Hobbs’ tactics don’t just provide lessons for Raton — they could also offer a blueprint for the entire state. New Mexico State University economist Jim Peach recently told the state’s Tax and Revenue Committee that New Mexico would need 147,000 jobs to bring employment back to what it was before the recession. According to Peach, if the state had grown jobs at a rate of one percent a year for the last decade, the resulting tax revenues would have offset most of the losses from oil and gas.

“New Mexico’s economic problems are not insoluble,” Peach told lawmakers. “But the solutions require a new approach to economic development… and substantial investment in both human capital and physical infrastructure.” That’s more or less the approach being followed right now by Hobbs and Raton.

What can New Mexico do now? “We can be a vendor to the world with the internet. We have to adopt a philosophy beyond big companies,” said Cobb, who manages the production of the vegetarian BocaBurgers, all of which are made in Hobbs. “We would be much better off having 1,000 ten-employee businesses selling over the internet than one 1,000 employee Tesla.”

The road ahead

On May 19, Raton residents turned out by the hundreds at the old Shuler Theater to welcome home native son Paul Modrich, who had recently been honored with a Nobel Prize in chemistry.

He represented so much of what small towns like Raton believe about themselves and what their children can achieve.

But Modrich didn’t stay home in Raton to win his prize. He built his career elsewhere.

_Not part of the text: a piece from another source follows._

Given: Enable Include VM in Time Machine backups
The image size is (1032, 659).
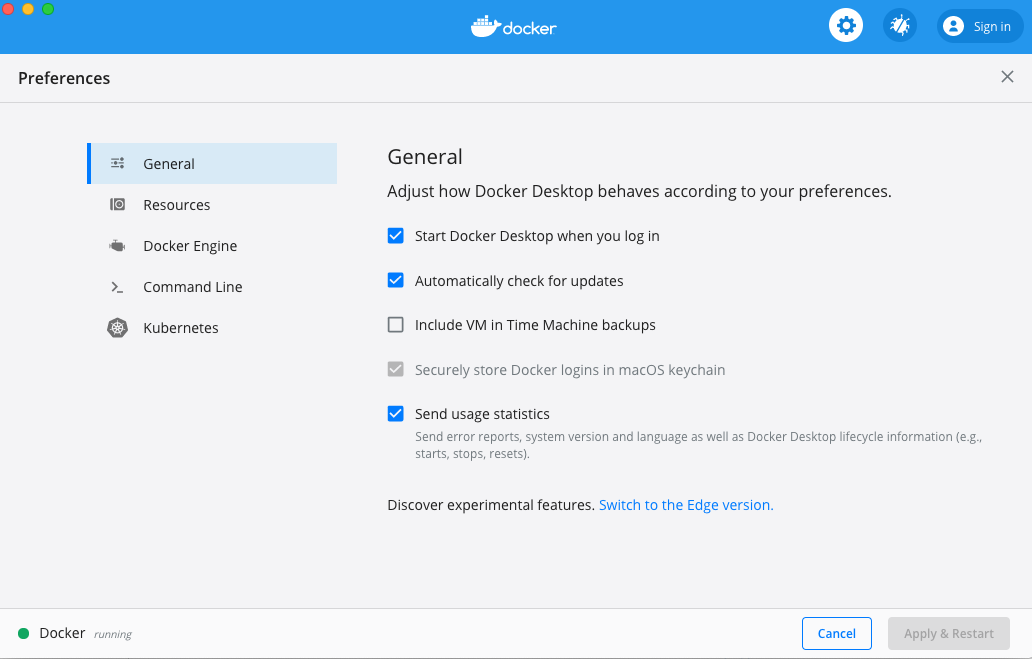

People like Berry, Chavez and Kearns want to see that change. “I want this to be a place where my children and grandchildren can return if they want to,” Chavez said.

Berry figures it will take five more years to know if all the efforts have paid off.

They want to build the opportunities to bring their brightest back and to bolster the entrepreneurs who take a risk and return, like coffee shop owner Katie Feldman.

Feldman is seven months into her venture and it’s going well. “We’re having fun. It’s always busy,” she said.

The renovated park next to the train station, the Center for Sustainable Education across the street, and the expanding hospital across town are all helping. Everywhere she sees signs that she was right. Raton is picking up steam. “It feels alive again,” she said.